Полная версия
За чужую свободу
– Это вам показалось, дядя Иоганн, – произнес другой голос.
– Мне не могло показаться. Я слышал, как хлопнула дверь в павильоне, а когда я подошел, то услышал шорох ветвей, потом хлопнула калитка. Да и видно, что кто‑то ходил.
– Ну, так свой кто‑нибудь, – сказал первый.
– Еще бы не свой, – словно с насмешкой произнес второй голос.
Бахтеев и Пронская одновременно повернули лица и взглянули друг на друга. Оба были бледны и, глядя в глаза друг другу, казалось, вели безмолвный, но им понятный разговор.
Это продолжалось одно мгновение.
На дорожке показались двое мужчин.
Один был старик, другой юноша. Оба были в холщевых передниках. У старого в руках были садовые ножницы, у молодого нож. Они прошли мимо, вежливо сняв шляпы.
– Однако как они напугали, – с нервным смехом произнесла Пронская.
– Это было действительно страшно, – произнес Левон.
Он хотел это сказать шутливым тоном, но голос сорвался…
Пронская встала, и они молча, избегая смотреть друг на друга, направились к дому.
XXXVIII
В девять часов вечера 29 июля (по н. ст. 10 августа) 1813 года у пражских городских ворот съехались два курьера. Один ехал из Брандвейса от императора Австрии к графу Меттерниху, другой из Дрездена от императора Франции к герцогу Виченцкому.
Меттерних сидел у себя в кабинете, изредка посматривая на часы. Несмотря на все самообладание, он не мог сдержать частого биения сердца. Осталось только три часа до окончания перемирия! Доведет ли он до конца дело? Удастся ли ему? Или в самый последний момент что‑нибудь неожиданное разрушит стройное здание его дипломатии, и вместо первой роли, несомненно, принадлежащей ему в случае войны, он принужден будет потерять все и остаться в тени – в случае мира.
Он вздрогнул, когда открылась дверь и вошел Кунст.
– От императора экстренное письмо, – произнес он, подавая графу пакет.
Он с удивлением заметил, что рука Меттерниха дрожала, когда он принял письмо.
– Вы можете идти, Кунст.
Кунст вышел.
Нетерпеливо, не по привычке аккуратно, Меттерних вскрыл конверт, и то, что прочел он, чуть не свалило его с ног.
Император Наполеон соглашается на все условия, предложенные ему венским кабинетом, и настаивает на удержании за собой лишь ганзеатических городов и Голландии и то в виде залога, только до заключения общего мира. «Видите, милый Меттерних, – писал Франц. – Мы тоже стали дипломатом.
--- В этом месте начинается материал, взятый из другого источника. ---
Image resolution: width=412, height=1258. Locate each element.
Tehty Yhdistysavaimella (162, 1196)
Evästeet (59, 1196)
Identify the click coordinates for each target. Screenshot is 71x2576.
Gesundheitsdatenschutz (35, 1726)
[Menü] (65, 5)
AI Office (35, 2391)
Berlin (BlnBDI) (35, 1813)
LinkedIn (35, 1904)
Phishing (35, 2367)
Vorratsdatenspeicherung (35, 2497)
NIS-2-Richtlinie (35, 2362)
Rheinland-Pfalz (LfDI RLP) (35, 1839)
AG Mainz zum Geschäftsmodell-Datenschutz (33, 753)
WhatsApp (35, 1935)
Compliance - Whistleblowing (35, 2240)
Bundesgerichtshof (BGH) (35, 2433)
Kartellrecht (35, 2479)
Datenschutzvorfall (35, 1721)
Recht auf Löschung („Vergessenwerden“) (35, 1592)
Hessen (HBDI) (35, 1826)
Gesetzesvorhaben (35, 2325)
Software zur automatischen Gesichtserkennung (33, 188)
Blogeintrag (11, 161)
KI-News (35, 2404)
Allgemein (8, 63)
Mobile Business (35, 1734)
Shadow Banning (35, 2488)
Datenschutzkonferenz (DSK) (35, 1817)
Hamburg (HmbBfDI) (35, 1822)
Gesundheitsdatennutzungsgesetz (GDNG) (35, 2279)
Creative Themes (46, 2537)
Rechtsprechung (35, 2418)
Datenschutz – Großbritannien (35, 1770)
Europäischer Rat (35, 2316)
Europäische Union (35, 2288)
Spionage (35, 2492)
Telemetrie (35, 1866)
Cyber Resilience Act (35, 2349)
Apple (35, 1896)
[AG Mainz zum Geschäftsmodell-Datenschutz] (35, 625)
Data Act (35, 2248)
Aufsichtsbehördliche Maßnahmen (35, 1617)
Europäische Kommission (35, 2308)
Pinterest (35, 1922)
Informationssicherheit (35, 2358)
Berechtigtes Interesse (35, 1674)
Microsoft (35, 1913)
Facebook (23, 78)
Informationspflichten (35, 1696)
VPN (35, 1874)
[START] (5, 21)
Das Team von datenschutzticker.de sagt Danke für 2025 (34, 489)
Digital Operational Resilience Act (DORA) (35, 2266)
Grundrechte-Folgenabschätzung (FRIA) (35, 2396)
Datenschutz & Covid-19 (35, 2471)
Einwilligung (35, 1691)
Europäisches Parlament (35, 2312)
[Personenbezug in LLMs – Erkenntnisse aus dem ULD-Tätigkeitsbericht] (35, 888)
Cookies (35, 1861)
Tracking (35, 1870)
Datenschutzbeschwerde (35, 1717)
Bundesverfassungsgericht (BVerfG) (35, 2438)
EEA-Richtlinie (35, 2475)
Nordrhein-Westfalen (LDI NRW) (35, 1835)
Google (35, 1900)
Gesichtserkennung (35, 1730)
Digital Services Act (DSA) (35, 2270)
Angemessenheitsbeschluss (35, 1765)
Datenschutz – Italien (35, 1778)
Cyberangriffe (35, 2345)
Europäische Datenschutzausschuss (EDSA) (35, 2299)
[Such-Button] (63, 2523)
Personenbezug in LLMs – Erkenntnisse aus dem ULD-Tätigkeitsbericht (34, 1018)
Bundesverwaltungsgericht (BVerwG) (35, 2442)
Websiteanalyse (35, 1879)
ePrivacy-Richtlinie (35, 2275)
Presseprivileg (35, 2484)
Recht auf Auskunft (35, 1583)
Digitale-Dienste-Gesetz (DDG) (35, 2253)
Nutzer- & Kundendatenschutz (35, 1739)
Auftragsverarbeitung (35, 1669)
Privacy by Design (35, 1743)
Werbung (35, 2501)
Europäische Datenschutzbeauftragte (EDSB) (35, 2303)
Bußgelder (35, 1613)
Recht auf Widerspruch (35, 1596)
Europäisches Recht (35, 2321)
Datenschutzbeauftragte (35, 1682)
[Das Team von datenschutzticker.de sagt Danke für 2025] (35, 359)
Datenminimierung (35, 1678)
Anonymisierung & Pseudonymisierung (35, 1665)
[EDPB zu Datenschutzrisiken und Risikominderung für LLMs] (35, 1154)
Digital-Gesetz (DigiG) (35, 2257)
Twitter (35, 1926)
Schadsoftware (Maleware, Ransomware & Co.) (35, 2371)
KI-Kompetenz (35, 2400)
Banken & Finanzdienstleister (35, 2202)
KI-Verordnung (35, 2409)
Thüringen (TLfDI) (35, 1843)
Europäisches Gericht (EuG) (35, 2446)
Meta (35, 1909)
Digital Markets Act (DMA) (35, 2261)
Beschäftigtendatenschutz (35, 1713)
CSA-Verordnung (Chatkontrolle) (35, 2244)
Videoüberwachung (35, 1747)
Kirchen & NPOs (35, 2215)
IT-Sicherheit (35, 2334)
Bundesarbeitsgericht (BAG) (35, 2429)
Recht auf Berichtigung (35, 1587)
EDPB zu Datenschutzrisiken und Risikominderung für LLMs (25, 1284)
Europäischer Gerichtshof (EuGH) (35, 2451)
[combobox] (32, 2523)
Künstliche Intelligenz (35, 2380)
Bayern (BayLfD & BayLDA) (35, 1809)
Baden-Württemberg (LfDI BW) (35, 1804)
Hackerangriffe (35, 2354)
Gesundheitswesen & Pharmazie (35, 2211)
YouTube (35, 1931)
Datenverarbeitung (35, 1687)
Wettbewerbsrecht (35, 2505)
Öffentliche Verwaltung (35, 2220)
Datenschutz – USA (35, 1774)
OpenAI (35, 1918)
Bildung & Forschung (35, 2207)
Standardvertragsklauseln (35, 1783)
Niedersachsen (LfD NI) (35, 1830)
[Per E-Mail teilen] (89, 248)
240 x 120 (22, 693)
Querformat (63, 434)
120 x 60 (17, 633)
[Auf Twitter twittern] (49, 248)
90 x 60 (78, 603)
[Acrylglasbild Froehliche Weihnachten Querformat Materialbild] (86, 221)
Надеюсь, вы не будете сердиться на своего государя и друга за то, что он немного пощипал лавры, принадлежащие вам по праву. Итак, мир! Не пролив ни одной капли крови, не обнажив меча, мы возвращаем себе прежнее могущество и спасаем друзей. Итак, немедленно объявите это на конгрессе. Герцог Виченцкий уже имеет инструкции своего императора».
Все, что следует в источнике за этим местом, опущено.